**Exercise directions:**
This exercise needs the complete data reproduced exactly.

Stored data:
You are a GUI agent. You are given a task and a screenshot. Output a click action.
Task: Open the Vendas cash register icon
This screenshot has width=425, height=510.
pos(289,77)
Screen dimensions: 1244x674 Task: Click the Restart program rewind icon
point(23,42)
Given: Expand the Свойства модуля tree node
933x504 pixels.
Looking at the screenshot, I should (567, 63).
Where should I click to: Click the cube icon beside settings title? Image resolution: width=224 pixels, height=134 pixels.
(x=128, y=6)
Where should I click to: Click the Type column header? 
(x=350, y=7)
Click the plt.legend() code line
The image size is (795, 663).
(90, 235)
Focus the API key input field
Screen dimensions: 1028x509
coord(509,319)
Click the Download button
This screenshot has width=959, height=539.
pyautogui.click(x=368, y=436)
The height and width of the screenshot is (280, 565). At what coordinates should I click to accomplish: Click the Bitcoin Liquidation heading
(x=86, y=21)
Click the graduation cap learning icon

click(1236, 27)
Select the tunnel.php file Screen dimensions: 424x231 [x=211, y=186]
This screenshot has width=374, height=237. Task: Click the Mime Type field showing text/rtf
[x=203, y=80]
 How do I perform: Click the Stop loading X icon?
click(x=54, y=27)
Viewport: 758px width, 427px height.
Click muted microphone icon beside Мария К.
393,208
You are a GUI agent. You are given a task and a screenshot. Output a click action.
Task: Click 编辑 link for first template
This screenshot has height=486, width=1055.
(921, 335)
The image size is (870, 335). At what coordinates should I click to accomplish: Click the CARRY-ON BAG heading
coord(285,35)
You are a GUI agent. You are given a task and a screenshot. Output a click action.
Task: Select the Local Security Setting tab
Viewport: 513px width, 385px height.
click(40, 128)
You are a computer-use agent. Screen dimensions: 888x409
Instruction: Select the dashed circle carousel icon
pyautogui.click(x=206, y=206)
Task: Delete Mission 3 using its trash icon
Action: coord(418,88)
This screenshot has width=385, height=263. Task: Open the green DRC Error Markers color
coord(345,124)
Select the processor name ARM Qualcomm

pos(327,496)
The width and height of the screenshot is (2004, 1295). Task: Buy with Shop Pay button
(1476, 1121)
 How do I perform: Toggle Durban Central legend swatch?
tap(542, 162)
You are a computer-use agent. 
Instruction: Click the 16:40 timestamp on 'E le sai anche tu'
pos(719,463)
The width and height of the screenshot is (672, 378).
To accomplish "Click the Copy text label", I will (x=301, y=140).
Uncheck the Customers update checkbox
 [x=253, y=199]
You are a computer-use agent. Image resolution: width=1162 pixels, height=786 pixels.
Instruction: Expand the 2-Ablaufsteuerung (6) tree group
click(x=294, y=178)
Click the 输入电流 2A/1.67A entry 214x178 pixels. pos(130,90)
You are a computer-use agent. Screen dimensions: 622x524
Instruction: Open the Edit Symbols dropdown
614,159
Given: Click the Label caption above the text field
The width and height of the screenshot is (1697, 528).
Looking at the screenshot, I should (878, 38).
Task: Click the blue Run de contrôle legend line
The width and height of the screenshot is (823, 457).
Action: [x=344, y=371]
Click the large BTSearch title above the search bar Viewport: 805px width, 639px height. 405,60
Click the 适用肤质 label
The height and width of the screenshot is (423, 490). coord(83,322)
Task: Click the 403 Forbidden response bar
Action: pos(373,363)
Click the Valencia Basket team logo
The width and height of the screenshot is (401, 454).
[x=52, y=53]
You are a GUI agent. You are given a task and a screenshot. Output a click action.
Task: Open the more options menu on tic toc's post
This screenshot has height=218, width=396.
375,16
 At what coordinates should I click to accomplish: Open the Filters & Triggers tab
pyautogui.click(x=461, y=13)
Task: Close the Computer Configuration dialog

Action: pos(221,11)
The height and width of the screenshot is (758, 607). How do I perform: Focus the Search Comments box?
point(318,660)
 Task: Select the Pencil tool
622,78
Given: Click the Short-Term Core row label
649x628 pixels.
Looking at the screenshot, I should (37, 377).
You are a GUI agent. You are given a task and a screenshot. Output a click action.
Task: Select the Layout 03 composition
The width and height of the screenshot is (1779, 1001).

**Solution for this problem:**
You are a GUI agent. You are given a task and a screenshot. Output a click action.
Task: Open the Vendas cash register icon
This screenshot has width=425, height=510.
pos(289,77)
Screen dimensions: 1244x674 Task: Click the Restart program rewind icon
point(23,42)
Given: Expand the Свойства модуля tree node
933x504 pixels.
Looking at the screenshot, I should (567, 63).
Where should I click to: Click the cube icon beside settings title? Image resolution: width=224 pixels, height=134 pixels.
(x=128, y=6)
Where should I click to: Click the Type column header? 
(x=350, y=7)
Click the plt.legend() code line
The image size is (795, 663).
(90, 235)
Focus the API key input field
Screen dimensions: 1028x509
coord(509,319)
Click the Download button
This screenshot has width=959, height=539.
pyautogui.click(x=368, y=436)
The height and width of the screenshot is (280, 565). At what coordinates should I click to accomplish: Click the Bitcoin Liquidation heading
(x=86, y=21)
Click the graduation cap learning icon

click(1236, 27)
Select the tunnel.php file Screen dimensions: 424x231 [x=211, y=186]
This screenshot has width=374, height=237. Task: Click the Mime Type field showing text/rtf
[x=203, y=80]
 How do I perform: Click the Stop loading X icon?
click(x=54, y=27)
Viewport: 758px width, 427px height.
Click muted microphone icon beside Мария К.
393,208
You are a GUI agent. You are given a task and a screenshot. Output a click action.
Task: Click 编辑 link for first template
This screenshot has height=486, width=1055.
(921, 335)
The image size is (870, 335). At what coordinates should I click to accomplish: Click the CARRY-ON BAG heading
coord(285,35)
You are a GUI agent. You are given a task and a screenshot. Output a click action.
Task: Select the Local Security Setting tab
Viewport: 513px width, 385px height.
click(40, 128)
You are a computer-use agent. Screen dimensions: 888x409
Instruction: Select the dashed circle carousel icon
pyautogui.click(x=206, y=206)
Task: Delete Mission 3 using its trash icon
Action: coord(418,88)
This screenshot has width=385, height=263. Task: Open the green DRC Error Markers color
coord(345,124)
Select the processor name ARM Qualcomm

pos(327,496)
The width and height of the screenshot is (2004, 1295). Task: Buy with Shop Pay button
(1476, 1121)
 How do I perform: Toggle Durban Central legend swatch?
tap(542, 162)
You are a computer-use agent. 
Instruction: Click the 16:40 timestamp on 'E le sai anche tu'
pos(719,463)
The width and height of the screenshot is (672, 378).
To accomplish "Click the Copy text label", I will (x=301, y=140).
Uncheck the Customers update checkbox
 [x=253, y=199]
You are a computer-use agent. Image resolution: width=1162 pixels, height=786 pixels.
Instruction: Expand the 2-Ablaufsteuerung (6) tree group
click(x=294, y=178)
Click the 输入电流 2A/1.67A entry 214x178 pixels. pos(130,90)
You are a computer-use agent. Screen dimensions: 622x524
Instruction: Open the Edit Symbols dropdown
614,159
Given: Click the Label caption above the text field
The width and height of the screenshot is (1697, 528).
Looking at the screenshot, I should (878, 38).
Task: Click the blue Run de contrôle legend line
The width and height of the screenshot is (823, 457).
Action: [x=344, y=371]
Click the large BTSearch title above the search bar Viewport: 805px width, 639px height. 405,60
Click the 适用肤质 label
The height and width of the screenshot is (423, 490). coord(83,322)
Task: Click the 403 Forbidden response bar
Action: pos(373,363)
Click the Valencia Basket team logo
The width and height of the screenshot is (401, 454).
[x=52, y=53]
You are a GUI agent. You are given a task and a screenshot. Output a click action.
Task: Open the more options menu on tic toc's post
This screenshot has height=218, width=396.
375,16
 At what coordinates should I click to accomplish: Open the Filters & Triggers tab
pyautogui.click(x=461, y=13)
Task: Close the Computer Configuration dialog

Action: pos(221,11)
The height and width of the screenshot is (758, 607). How do I perform: Focus the Search Comments box?
point(318,660)
 Task: Select the Pencil tool
622,78
Given: Click the Short-Term Core row label
649x628 pixels.
Looking at the screenshot, I should (37, 377).
You are a GUI agent. You are given a task and a screenshot. Output a click action.
Task: Select the Layout 03 composition
The width and height of the screenshot is (1779, 1001).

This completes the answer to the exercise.